▶ RECORDS TO PROCESS
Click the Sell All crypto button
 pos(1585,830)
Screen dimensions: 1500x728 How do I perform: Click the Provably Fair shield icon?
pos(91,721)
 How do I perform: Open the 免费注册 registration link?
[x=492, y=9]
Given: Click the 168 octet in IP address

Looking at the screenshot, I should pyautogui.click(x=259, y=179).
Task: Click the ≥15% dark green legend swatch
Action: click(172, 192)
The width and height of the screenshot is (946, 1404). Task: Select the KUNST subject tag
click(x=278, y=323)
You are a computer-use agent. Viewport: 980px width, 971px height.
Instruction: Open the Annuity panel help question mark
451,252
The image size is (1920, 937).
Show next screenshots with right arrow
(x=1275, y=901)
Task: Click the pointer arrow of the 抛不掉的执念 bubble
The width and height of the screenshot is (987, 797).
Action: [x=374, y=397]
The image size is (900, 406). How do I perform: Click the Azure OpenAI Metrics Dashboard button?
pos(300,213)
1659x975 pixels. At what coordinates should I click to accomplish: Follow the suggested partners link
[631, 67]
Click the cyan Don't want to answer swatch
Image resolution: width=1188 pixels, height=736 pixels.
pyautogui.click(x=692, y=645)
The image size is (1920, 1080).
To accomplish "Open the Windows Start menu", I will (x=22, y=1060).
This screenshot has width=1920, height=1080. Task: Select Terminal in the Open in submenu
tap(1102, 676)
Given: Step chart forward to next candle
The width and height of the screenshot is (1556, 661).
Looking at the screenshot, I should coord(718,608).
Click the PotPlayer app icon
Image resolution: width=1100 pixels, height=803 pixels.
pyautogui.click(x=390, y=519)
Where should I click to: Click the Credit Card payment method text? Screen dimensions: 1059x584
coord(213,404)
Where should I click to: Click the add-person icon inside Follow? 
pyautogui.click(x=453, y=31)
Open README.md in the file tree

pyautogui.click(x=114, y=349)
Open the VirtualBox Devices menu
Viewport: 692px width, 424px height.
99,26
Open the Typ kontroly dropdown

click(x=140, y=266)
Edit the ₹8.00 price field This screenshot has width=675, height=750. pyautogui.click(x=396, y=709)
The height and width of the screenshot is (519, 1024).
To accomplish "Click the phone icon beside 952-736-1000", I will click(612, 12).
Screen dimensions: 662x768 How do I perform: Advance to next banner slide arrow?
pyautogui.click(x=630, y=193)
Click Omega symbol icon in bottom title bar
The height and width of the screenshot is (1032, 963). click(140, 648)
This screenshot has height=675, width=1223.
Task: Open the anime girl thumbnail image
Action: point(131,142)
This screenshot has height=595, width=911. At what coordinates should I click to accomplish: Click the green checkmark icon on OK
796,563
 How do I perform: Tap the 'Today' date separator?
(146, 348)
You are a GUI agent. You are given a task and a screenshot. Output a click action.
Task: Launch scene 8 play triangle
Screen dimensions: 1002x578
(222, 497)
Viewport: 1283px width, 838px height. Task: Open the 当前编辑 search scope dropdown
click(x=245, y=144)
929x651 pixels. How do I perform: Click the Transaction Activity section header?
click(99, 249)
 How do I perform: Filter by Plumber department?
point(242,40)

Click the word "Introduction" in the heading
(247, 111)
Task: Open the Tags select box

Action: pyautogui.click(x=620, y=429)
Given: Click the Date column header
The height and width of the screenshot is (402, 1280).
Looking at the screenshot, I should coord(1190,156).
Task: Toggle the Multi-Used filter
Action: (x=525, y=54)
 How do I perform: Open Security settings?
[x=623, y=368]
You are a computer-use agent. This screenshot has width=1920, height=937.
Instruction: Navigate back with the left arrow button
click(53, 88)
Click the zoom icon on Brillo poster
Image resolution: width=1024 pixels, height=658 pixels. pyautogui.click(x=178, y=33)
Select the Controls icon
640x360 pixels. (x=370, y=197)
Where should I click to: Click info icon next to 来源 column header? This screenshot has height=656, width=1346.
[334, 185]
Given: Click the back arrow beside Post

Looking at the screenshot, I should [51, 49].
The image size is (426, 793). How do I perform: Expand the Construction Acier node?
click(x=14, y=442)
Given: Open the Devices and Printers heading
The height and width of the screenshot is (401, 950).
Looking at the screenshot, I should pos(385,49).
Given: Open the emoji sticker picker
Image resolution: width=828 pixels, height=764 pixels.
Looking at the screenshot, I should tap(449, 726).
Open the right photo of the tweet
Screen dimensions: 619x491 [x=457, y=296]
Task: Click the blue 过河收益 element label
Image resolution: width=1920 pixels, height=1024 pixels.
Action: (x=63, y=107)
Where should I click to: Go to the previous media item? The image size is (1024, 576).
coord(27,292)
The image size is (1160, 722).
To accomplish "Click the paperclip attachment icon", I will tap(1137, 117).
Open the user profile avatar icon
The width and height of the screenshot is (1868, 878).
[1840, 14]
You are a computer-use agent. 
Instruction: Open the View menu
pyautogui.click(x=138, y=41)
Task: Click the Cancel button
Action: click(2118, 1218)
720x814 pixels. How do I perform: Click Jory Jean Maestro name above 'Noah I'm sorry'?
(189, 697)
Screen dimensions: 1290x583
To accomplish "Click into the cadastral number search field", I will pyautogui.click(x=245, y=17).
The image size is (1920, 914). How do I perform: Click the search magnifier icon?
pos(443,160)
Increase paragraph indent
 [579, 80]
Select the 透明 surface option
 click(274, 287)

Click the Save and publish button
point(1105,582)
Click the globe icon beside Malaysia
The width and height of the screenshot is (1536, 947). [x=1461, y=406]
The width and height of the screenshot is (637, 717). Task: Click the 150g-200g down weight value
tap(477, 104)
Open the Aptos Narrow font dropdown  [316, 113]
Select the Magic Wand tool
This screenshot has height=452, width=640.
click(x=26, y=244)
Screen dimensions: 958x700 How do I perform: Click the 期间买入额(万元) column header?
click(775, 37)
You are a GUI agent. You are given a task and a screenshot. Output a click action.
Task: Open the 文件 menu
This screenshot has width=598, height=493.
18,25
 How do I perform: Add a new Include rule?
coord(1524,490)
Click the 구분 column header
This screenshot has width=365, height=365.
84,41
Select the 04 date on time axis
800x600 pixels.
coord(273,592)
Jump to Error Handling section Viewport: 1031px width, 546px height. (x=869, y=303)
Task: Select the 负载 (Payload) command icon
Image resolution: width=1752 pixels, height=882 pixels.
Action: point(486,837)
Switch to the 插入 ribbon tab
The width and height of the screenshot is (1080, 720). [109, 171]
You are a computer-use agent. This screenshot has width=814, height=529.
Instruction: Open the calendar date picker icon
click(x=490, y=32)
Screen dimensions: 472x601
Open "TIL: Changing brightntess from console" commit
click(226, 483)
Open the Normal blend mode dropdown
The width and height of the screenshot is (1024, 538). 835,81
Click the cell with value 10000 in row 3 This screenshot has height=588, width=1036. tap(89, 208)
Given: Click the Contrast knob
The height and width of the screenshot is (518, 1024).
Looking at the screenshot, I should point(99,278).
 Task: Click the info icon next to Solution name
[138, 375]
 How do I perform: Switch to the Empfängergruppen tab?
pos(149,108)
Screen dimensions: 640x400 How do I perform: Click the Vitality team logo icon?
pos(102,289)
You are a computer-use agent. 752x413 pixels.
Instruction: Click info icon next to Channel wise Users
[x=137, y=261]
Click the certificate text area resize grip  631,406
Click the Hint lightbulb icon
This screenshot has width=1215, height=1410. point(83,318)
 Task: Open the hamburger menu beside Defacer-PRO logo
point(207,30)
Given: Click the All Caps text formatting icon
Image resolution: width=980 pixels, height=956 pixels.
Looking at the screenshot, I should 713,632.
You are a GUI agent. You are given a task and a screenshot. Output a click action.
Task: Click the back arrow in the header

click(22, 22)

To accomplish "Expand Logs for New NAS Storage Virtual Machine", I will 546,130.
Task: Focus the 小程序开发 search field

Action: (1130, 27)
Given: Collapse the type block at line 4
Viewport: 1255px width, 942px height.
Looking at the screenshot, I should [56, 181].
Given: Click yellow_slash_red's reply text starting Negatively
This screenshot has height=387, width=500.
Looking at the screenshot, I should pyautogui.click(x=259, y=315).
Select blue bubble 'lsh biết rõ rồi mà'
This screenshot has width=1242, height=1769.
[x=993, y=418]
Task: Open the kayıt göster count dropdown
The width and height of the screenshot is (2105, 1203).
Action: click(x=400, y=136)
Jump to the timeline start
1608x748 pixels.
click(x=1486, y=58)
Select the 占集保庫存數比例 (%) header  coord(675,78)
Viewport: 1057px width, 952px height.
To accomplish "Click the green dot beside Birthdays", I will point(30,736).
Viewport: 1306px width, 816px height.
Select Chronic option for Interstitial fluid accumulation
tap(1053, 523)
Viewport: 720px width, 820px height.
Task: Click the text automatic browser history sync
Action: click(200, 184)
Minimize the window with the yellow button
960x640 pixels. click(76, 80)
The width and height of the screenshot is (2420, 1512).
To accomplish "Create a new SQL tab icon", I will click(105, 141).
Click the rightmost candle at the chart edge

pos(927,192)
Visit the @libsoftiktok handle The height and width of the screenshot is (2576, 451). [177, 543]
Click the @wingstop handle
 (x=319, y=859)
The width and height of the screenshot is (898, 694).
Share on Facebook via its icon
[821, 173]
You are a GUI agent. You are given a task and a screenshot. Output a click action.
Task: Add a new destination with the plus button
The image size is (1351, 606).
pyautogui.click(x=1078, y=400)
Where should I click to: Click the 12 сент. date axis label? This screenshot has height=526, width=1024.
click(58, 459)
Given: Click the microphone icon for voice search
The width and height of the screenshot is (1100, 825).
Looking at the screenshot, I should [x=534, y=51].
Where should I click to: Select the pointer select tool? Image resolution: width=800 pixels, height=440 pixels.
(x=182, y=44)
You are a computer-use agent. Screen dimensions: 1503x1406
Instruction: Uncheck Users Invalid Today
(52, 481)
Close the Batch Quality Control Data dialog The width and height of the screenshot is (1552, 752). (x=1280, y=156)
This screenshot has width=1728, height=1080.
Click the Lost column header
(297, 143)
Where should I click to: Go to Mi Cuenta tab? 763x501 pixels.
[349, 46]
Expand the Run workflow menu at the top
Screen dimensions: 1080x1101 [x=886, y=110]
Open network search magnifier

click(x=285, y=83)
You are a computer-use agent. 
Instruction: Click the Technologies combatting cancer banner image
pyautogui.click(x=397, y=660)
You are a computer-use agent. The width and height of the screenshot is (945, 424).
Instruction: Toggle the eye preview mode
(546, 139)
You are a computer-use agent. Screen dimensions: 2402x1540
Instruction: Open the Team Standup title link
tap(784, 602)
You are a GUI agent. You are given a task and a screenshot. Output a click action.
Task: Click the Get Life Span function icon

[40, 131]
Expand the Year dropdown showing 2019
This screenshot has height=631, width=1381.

▶ OBJECTIVE
Copy the lines from the one with "Given: Click the back arrow beside Post" through the one with "Screen dimensions: 619x491 [x=457, y=296]", substituting "Task" for "Given" and changing nothing else.

▶ EXERCISE RESPONSE
Task: Click the back arrow beside Post

Looking at the screenshot, I should [51, 49].
The image size is (426, 793). How do I perform: Expand the Construction Acier node?
click(x=14, y=442)
Task: Open the Devices and Printers heading
The height and width of the screenshot is (401, 950).
Looking at the screenshot, I should pos(385,49).
Task: Open the emoji sticker picker
Image resolution: width=828 pixels, height=764 pixels.
Looking at the screenshot, I should tap(449, 726).
Open the right photo of the tweet
Screen dimensions: 619x491 [x=457, y=296]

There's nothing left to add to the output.